DNV GL, an international organisation for ship classification, safety and quality control, uses PrecisionTree and @RISK to determine the risk of an incident occurring to a ship or its systems and the consequences should one occur.
Dr. Rainer Hamann
Topic Manager Risk Assessment, Safety Research, DNV GL SE
PrecisionTree makes it straightforward to quickly develop event trees. These are essential to our analysis when looking at how to reduce the both the number of shipping incidents and the consequences should they occur. At the same time we have to be realistic about the accuracy of our data inputs and, by means of distributions and Monte Carlo simulation, @RISK enables us to be clear about the level of uncertainty contained in each model.
@RISK Determines Accuracy of Model
However, although databases provide key input for the development of quantitative risk models, they have also some shortcomings, including:
- Lack of systematic collection of accident data, with the frequency and number of casualties often being underestimated
- Accident causes are vague or missing
- The description of boundary conditions such as the weather or the loading condition of ship is vague or missing
- The consequences in terms of fatalities/injuries, environmental pollution and damage to ship/property are often too vague or even missing
This results in increased uncertainty in the parameter values used in quantitative risk models.
In order to consider this uncertainty and make it visible in risk evaluation and cost-benefit assessments, DNV GL’s Safety Research unit uses @RISK to perform Monte Carlo simulation. This factors in the uncertainty of input parameters for the risk models, and illustrates the impact on the estimates provided for the assessment of a current level of risk, as well as the cost-efficiency of risk-mitigating measures.
Straightforward Model Building with Palisade’s DecisionTools Suite
PrecisionTree and @RISK are part of the DecisionTools Suite, Palisade’s complete toolkit of risk and decision analysis add-ins for Microsoft Excel. The software tools work together to help DNV GL’s Safety Research team get essential insights from their data.
“PrecisionTree makes it straightforward to quickly develop event trees.
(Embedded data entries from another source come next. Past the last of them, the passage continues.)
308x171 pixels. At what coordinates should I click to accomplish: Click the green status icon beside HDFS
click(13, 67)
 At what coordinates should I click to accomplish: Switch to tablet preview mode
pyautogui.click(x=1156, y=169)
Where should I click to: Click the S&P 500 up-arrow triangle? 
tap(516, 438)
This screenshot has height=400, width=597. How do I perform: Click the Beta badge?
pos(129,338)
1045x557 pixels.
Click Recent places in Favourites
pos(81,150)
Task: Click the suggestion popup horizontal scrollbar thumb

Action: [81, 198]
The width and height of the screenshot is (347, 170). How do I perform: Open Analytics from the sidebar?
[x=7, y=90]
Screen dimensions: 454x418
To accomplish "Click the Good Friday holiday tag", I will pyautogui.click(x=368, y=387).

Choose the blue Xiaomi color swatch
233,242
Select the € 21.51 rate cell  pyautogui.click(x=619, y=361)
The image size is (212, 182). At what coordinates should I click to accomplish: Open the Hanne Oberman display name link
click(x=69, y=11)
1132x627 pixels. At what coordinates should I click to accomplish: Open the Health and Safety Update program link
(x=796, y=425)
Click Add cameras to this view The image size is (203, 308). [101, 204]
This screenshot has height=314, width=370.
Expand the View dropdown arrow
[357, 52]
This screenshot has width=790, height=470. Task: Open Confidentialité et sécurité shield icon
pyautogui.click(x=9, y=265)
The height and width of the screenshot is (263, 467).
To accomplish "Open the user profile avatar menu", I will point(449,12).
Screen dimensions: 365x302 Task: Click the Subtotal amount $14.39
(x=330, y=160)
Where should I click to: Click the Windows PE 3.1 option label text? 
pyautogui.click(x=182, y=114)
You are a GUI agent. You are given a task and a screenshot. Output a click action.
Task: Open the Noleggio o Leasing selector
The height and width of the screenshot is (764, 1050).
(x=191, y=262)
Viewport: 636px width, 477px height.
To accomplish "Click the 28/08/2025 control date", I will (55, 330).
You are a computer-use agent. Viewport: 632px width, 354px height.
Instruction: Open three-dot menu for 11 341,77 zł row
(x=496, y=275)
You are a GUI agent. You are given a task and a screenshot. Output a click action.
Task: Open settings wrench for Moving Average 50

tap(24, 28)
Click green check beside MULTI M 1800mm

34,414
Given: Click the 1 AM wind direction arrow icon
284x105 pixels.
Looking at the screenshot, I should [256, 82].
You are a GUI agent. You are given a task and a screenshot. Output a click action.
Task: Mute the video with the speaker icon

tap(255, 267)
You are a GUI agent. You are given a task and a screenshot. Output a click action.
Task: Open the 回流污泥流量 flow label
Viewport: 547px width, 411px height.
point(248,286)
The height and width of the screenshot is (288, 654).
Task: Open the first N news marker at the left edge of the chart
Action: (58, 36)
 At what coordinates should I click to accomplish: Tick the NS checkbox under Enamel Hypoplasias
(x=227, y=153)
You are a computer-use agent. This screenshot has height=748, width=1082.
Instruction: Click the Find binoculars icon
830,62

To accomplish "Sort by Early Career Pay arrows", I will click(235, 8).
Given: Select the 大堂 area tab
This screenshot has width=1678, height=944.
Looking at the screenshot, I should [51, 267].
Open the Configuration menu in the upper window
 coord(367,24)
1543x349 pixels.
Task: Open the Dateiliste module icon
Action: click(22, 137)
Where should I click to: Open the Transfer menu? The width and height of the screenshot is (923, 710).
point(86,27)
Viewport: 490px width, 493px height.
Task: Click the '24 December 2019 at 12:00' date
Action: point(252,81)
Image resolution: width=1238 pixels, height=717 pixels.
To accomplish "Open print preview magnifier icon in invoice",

These are essential to our analysis when looking at how to reduce the both the number of shipping incidents and the consequences should they occur,” explains Dr. Rainer Hamann, Topic Manager Risk Assessment, Safety Research at DNV GL SE. “At the same time we have to be realistic about the accuracy of our data inputs and, by means of distributions and Monte Carlo simulation, @RISK enables us to be clear about the level of uncertainty contained in each model. Embedded in the Microsoft environment, it also allows us to incorporate standard Excel features, making it easy to use.”
In-depth risk analysis lays the groundwork for cost-benefit analysis – i.e. the assessment of whether the benefits of risk reduction strategies will be higher than the cost of implementing these. Shipping companies can therefore make informed decisions on complex issues on averting fatalities, and avoiding oil spills (with the cost of the latter increasingly taking into account the consideration clean-up costs, economic loss to related businesses such as fishing and tourism).
Risk analysis plays a key role in the design of ships and their systems in order to continually increase levels of safety.